Let $X$ be a Banach space. Consider $F\colon X\rightarrow (-\infty; \infty]$ and $F$ is l.s.c. Then $S_{\alpha}=\{x\, \colon \, F(x)\leq \alpha\}$ is closed.
Proof: fix $\alpha \in \mathbb{R}\cup\{\infty\}$. Take a sequance $(x_{n})\subset S_{\alpha}$ that is convergent to some $x\in X$. Since $F$ is l.s.c, we have $$\lim_{n} F(x_{n})\geq\liminf_{n}F(x_{n})\geq F(x).$$ On the other hand, $\alpha\geq F(x_{n})\Rightarrow\alpha\geq \lim_{n}F(x_{n})\Rightarrow\alpha\geq F(x)$. Hence $x\in S_{\alpha}$. Am I correct? I think that the fact that $\alpha$ may by $\infty$ is not a problem. What is more, if $F$ is additionaly convex, then $S_{\alpha}$ is convex and by the Mazur theorem weakly closed, which finally implies that $F$ is weak l.s.c. I guess.
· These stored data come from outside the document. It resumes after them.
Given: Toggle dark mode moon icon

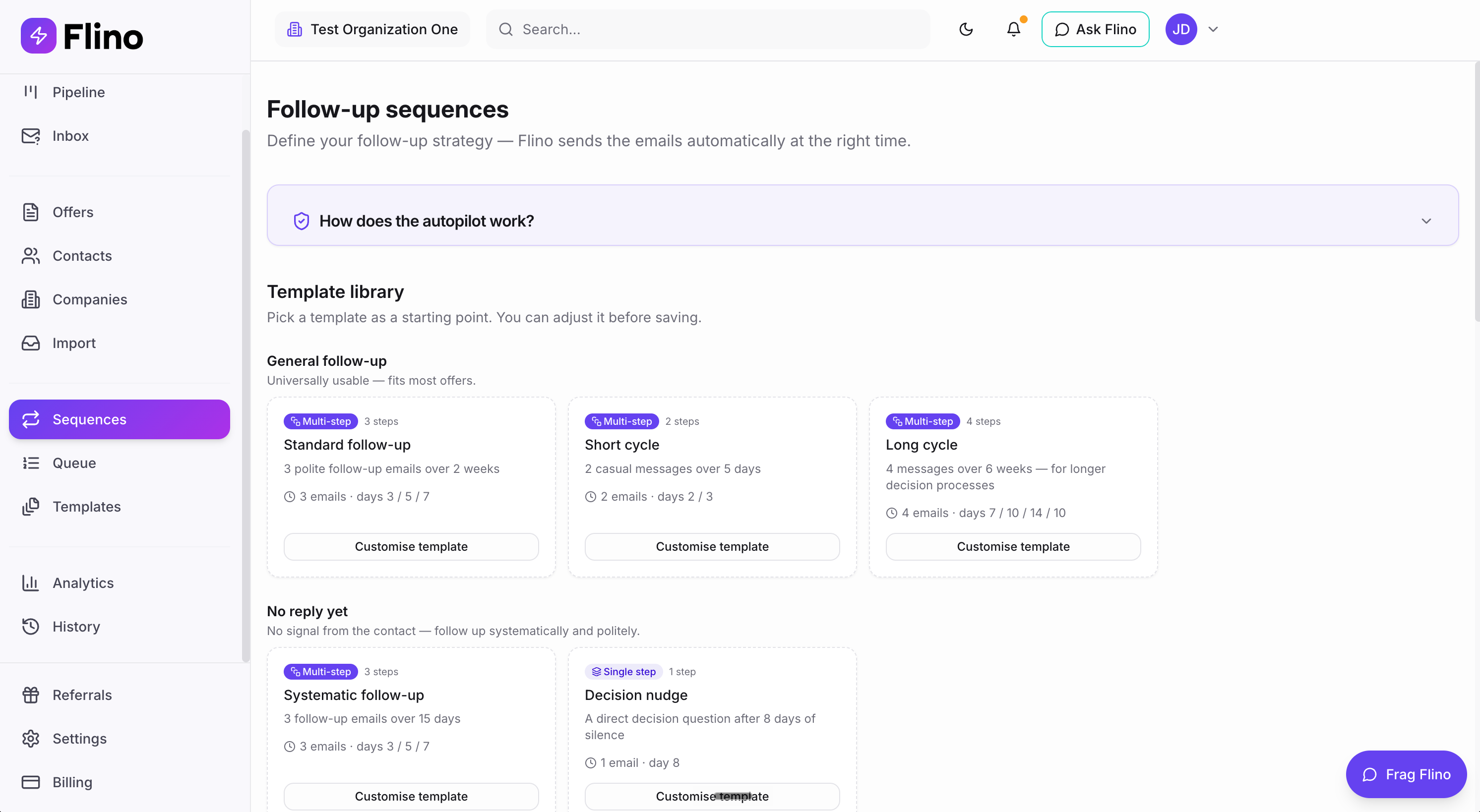Looking at the screenshot, I should pos(966,29).
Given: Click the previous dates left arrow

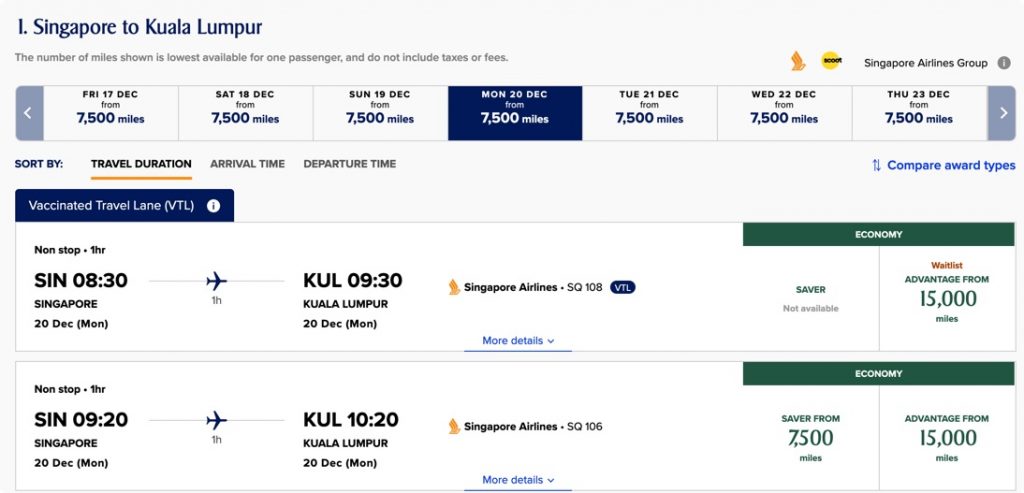Looking at the screenshot, I should tap(29, 113).
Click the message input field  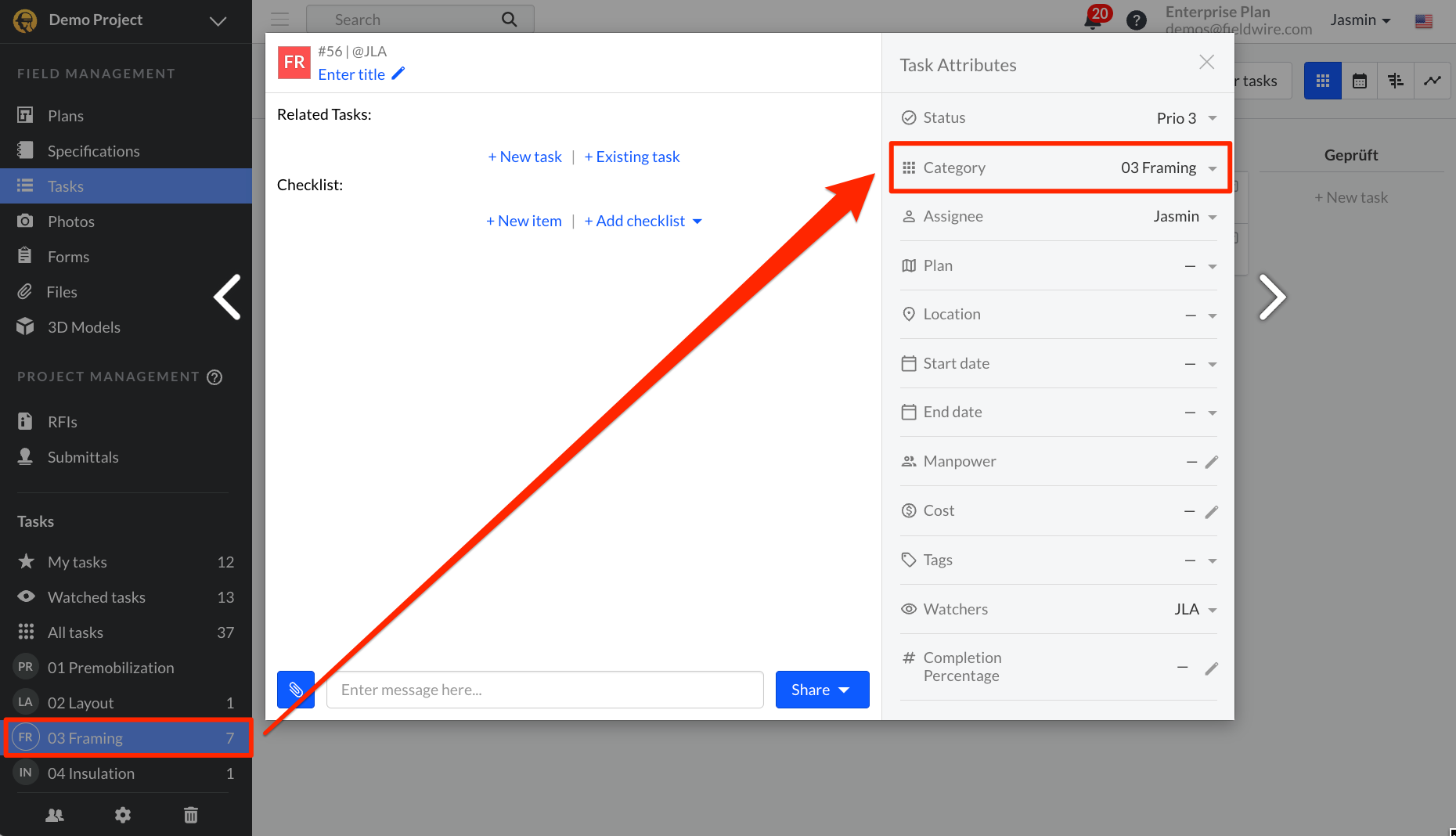[x=545, y=690]
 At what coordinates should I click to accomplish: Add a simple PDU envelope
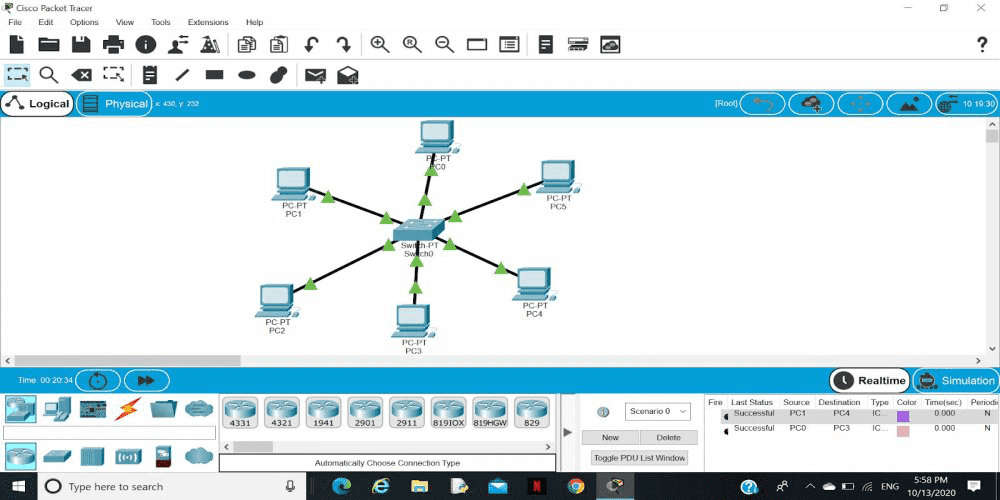pos(316,76)
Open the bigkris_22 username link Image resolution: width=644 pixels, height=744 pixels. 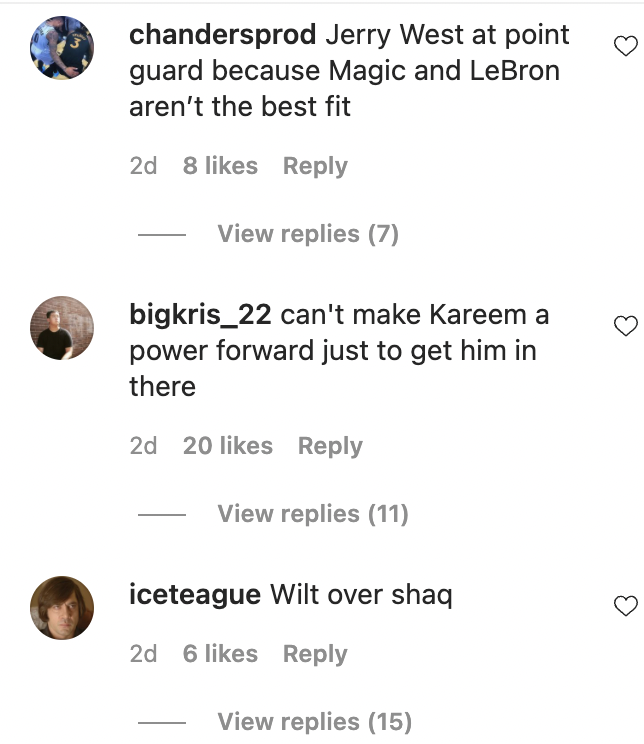[x=200, y=315]
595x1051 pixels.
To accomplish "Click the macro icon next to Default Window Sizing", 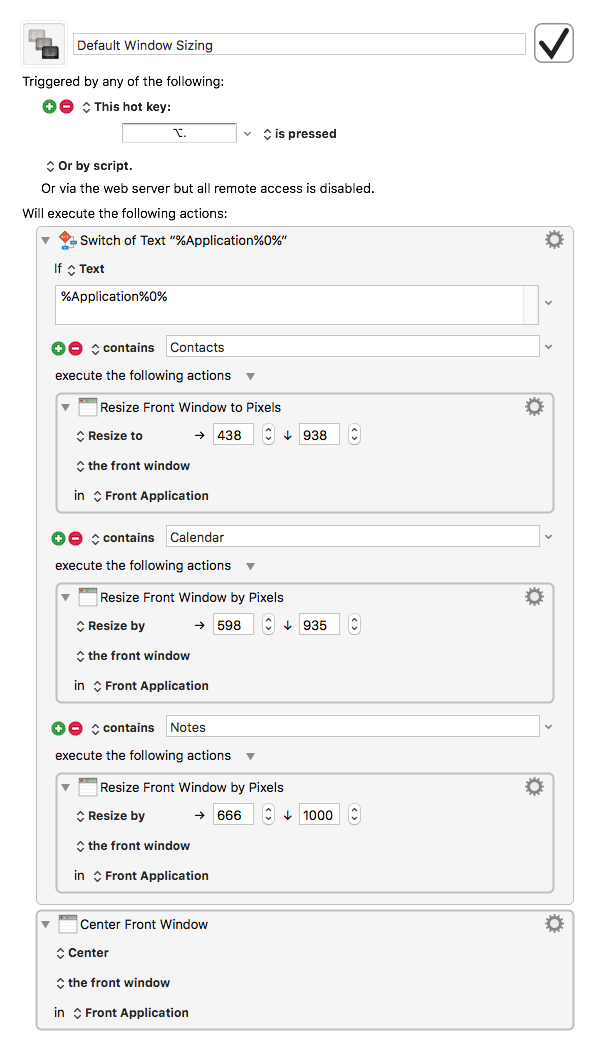I will 44,44.
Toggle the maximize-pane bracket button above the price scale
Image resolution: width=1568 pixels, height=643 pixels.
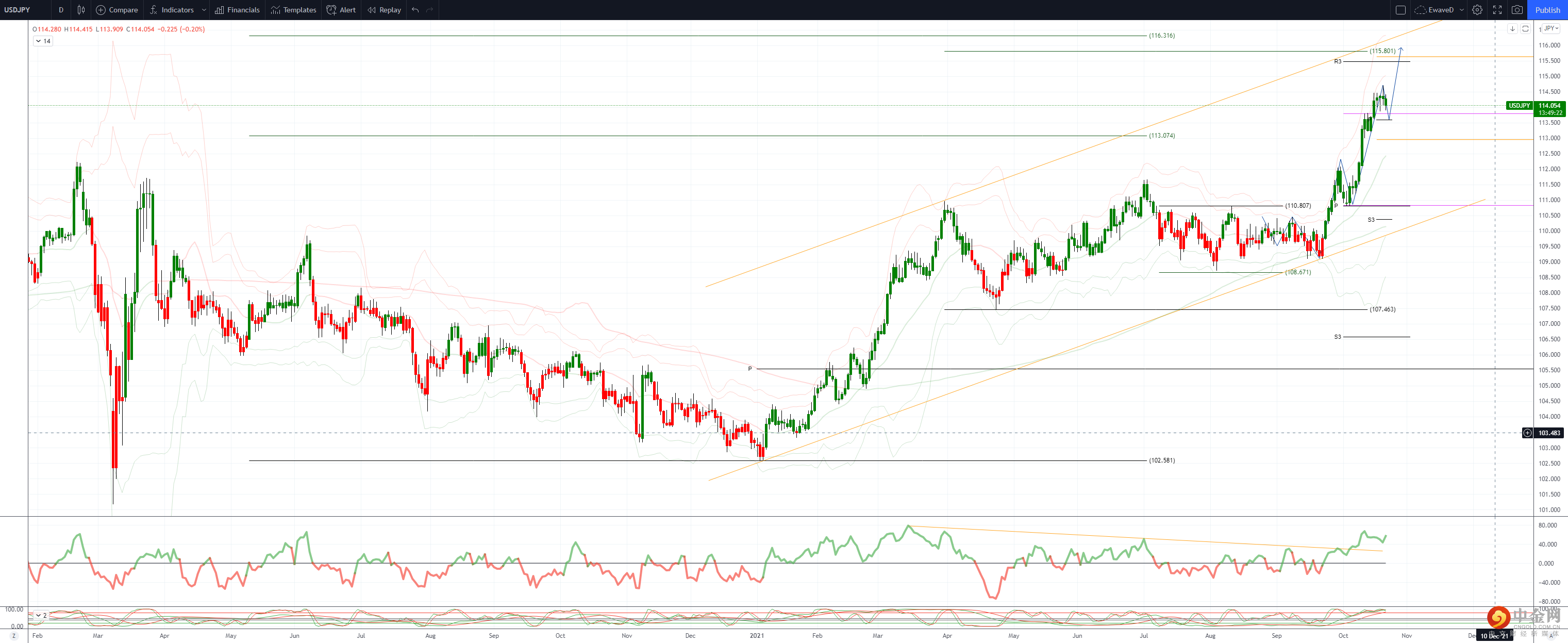[x=1525, y=29]
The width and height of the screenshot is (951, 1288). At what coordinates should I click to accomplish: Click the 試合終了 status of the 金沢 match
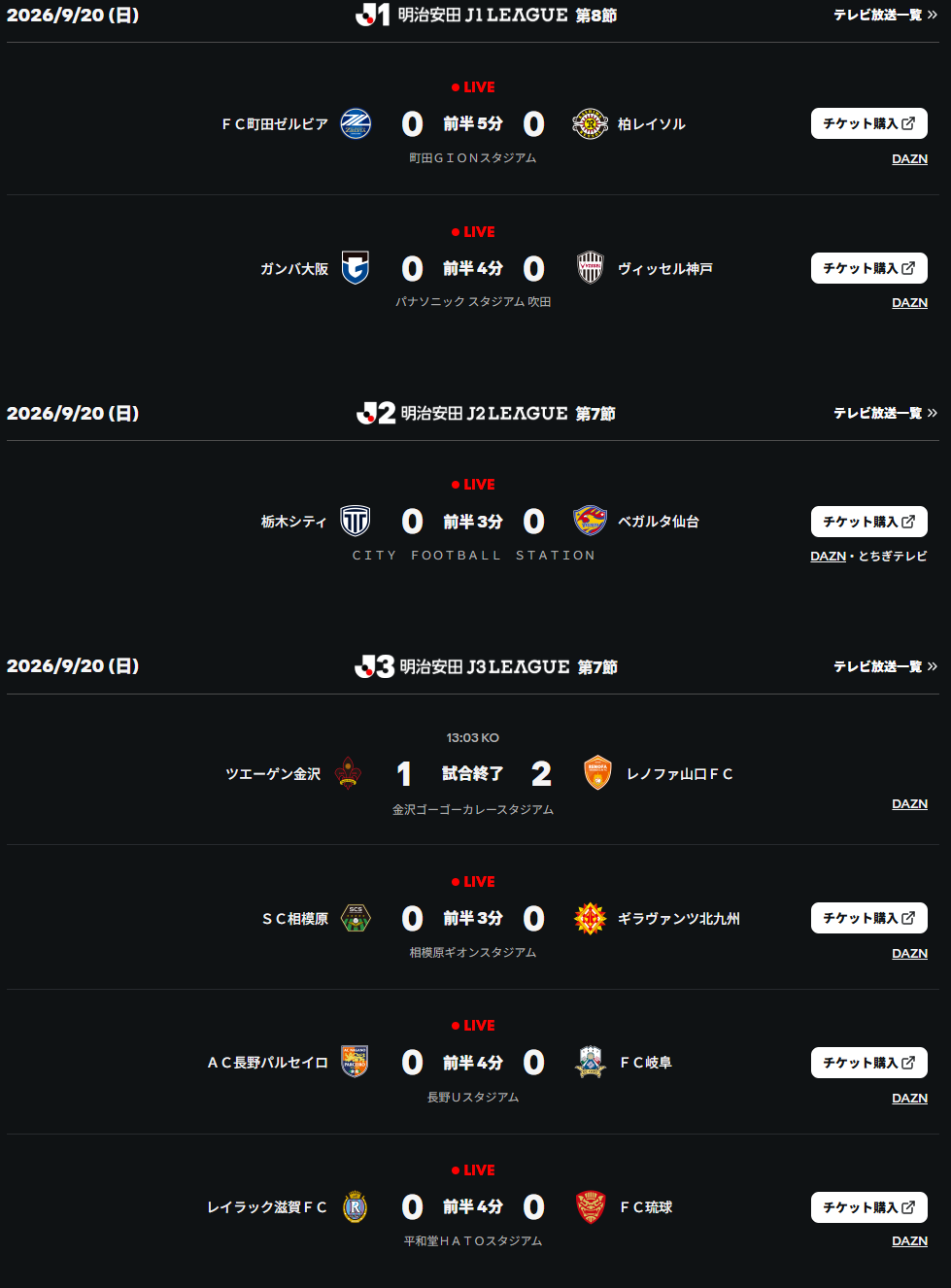pos(473,773)
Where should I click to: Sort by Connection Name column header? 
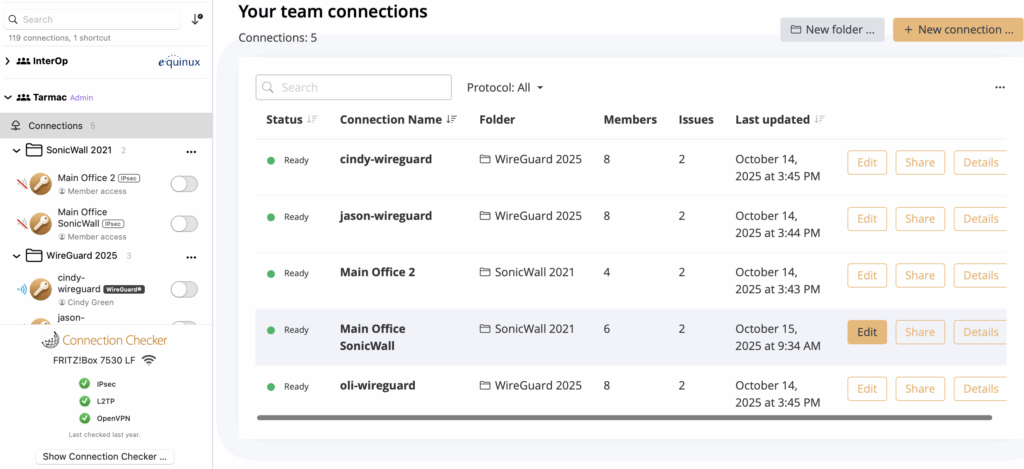click(390, 120)
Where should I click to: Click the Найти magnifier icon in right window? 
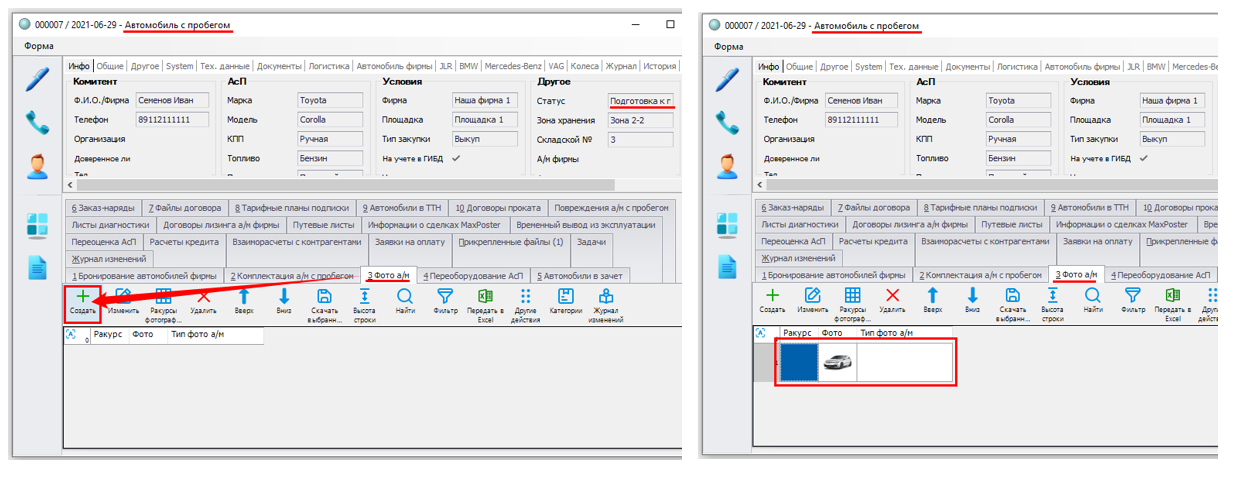1092,295
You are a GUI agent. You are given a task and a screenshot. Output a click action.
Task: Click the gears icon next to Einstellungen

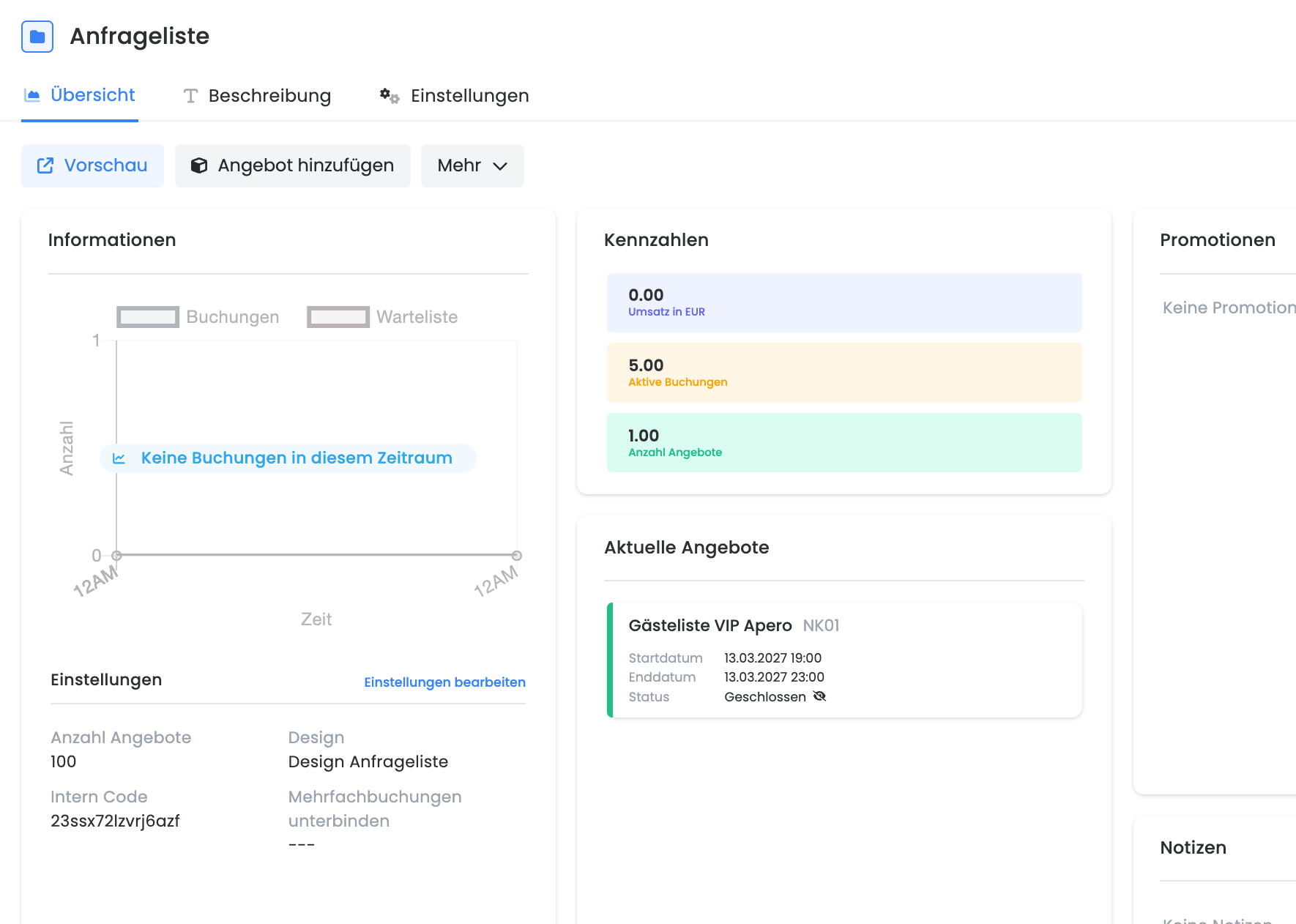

Well you are not sure that $\lim_n F(x_n)$ makes sense but you don't need it. Since, as you observed, $\liminf_{n}F(x_{n})\geq F(x)$ and $\alpha\geq F(x_{n}),\forall n$, you conclude $\alpha\geq\liminf_{n}F(x_{n})\geq F(x)$. I think that $\alpha$ must be in $\mathbb{R}$ because $(-\infty,+\infty)$ is not closed in $(-\infty,+\infty]$. For example if $\alpha=\infty$, $F:\mathbb{R}\rightarrow(-\infty,+\infty]$, $F(x):=x$ is continuous but $S_{\alpha}=\mathbb{R}$ is not closed.